New lease accounting standards are in effect as of January 1, 2022. ASC 842 applies to nonpublic entities and retains a two-category approach: operating leases and finance leases, which replaces the legacy term “capital leases.”

As lessees, entities must be aware of some big changes in how they evaluate their leases, how those leases are presented on their financial statements and what information is required to be disclosed.

This Q&A addresses important key changes and can help you in your communication with clients.

1. How will the new lease accounting standard impact my balance sheet?

Under the principles of ASC 842, a lessee will include on its balance sheet a right-of-use (ROU) asset and a lease liability associated with its right to use the underlying asset and its contractual obligations to make payments over the term of the agreement.

The lease liability represents the present value of all future remaining lease payments at the commencement date. The ROU asset is the amount of the initial measurement of the lease liability but adds any unamortized initial direct costs and any prepaid lease balances and then subtracts any lease incentives received.

The initial journal entry to record a lease under the new standard would be as follows:

                                 Debit: ROU asset

                                 Credit: Lease liability

The overall impact will significantly increase the total assets and liabilities reported on a lessee’s balance sheet.
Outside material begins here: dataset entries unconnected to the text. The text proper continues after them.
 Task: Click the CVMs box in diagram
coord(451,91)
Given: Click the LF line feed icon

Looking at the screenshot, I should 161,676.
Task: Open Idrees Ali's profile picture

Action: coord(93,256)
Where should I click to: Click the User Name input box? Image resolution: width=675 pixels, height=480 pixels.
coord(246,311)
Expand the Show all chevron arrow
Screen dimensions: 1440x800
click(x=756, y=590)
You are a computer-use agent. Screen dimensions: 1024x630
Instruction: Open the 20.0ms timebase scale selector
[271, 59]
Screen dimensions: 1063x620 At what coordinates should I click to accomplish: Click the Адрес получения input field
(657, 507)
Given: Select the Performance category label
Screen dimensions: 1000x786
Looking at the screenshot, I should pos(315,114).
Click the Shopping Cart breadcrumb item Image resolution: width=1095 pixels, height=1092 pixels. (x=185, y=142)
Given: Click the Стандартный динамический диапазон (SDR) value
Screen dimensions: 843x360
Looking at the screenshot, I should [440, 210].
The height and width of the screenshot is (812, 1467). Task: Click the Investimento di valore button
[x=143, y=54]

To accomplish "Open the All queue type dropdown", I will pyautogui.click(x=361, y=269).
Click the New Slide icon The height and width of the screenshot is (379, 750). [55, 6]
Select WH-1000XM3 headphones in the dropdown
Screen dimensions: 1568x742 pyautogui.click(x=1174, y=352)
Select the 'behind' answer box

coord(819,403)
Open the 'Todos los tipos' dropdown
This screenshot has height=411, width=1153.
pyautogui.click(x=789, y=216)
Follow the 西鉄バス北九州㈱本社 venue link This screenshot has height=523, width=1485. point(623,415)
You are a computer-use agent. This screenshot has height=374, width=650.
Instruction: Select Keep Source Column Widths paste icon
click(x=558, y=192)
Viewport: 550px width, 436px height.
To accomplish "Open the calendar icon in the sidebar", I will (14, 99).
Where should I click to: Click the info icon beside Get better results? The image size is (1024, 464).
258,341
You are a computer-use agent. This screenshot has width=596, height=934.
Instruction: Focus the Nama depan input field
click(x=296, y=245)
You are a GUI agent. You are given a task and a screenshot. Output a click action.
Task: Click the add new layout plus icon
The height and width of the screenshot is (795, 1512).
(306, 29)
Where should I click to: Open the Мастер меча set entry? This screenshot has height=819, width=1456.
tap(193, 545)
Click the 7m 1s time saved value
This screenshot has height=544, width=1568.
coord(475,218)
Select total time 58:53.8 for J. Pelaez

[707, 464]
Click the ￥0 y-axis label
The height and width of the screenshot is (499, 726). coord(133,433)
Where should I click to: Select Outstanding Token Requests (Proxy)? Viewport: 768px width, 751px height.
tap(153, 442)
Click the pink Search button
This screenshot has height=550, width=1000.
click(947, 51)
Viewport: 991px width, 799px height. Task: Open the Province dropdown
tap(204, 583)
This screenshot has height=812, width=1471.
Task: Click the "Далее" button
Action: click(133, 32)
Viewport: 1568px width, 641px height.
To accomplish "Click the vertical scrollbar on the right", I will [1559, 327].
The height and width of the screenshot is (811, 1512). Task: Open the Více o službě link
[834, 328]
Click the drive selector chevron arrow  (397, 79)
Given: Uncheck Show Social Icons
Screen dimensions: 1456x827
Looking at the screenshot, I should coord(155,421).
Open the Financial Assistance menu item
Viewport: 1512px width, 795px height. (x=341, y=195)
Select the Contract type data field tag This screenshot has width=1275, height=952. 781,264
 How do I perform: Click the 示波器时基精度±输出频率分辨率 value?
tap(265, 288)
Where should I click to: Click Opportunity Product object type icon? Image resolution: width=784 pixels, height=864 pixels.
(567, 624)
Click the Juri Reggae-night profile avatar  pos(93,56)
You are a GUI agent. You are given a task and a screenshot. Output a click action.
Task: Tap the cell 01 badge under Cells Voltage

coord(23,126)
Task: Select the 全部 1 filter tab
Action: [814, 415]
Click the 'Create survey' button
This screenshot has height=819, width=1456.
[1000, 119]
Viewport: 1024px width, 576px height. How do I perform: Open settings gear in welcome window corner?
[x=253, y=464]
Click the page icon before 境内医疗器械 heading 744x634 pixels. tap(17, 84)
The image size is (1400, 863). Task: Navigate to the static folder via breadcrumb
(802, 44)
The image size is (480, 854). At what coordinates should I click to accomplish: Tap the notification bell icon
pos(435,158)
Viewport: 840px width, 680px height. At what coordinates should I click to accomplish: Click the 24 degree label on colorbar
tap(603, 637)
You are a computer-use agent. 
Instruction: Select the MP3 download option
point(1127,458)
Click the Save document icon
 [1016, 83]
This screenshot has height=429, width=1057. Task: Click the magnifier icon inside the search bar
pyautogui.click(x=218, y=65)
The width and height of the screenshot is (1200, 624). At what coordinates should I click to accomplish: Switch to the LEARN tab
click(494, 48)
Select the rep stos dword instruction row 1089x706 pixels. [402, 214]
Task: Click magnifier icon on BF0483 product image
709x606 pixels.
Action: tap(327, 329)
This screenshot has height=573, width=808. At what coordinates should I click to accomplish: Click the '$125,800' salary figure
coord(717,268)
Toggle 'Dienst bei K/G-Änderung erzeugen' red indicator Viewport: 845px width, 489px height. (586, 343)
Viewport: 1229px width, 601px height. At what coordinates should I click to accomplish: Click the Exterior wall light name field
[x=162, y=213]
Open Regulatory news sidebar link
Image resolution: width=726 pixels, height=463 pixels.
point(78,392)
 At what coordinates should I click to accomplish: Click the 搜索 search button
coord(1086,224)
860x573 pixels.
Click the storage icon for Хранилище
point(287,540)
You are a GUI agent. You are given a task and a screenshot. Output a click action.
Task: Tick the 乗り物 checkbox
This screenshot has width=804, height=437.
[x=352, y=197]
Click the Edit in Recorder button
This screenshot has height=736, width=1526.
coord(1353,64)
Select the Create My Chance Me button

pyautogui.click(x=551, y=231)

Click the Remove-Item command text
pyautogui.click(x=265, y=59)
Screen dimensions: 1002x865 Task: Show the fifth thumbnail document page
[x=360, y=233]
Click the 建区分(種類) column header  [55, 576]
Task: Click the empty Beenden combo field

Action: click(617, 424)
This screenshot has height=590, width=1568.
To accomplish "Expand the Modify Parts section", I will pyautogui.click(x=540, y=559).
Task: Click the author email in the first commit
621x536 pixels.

ROU assets are to be presented as a noncurrent asset, while the lease liability should be broken out between the current and noncurrent portions based on the maturity of future lease payments.

2. How does the new lease accounting standard impact my income statement?

Under ASC 842, the impact on a lessee’s income statement generally will be minimal. The way a lessee accounts for rent expense under the new standard is generally the same as before — straight-line over the term of the lease. Therefore, a lessee’s income statement is not likely to see any significant impacts.

3. How does the monthly accounting change under ASC 842?

Two transactions will need to be recorded every month (assuming the lease requires monthly payments):

  • Rent payments
  • Amortization of ROU asset and accretion of “interest” on the lease liability

Making the monthly lease payments will result in the following entry:

Debit: Lease liability        Credit: Cash

This entry uses the actual cash outlay incurred for the period.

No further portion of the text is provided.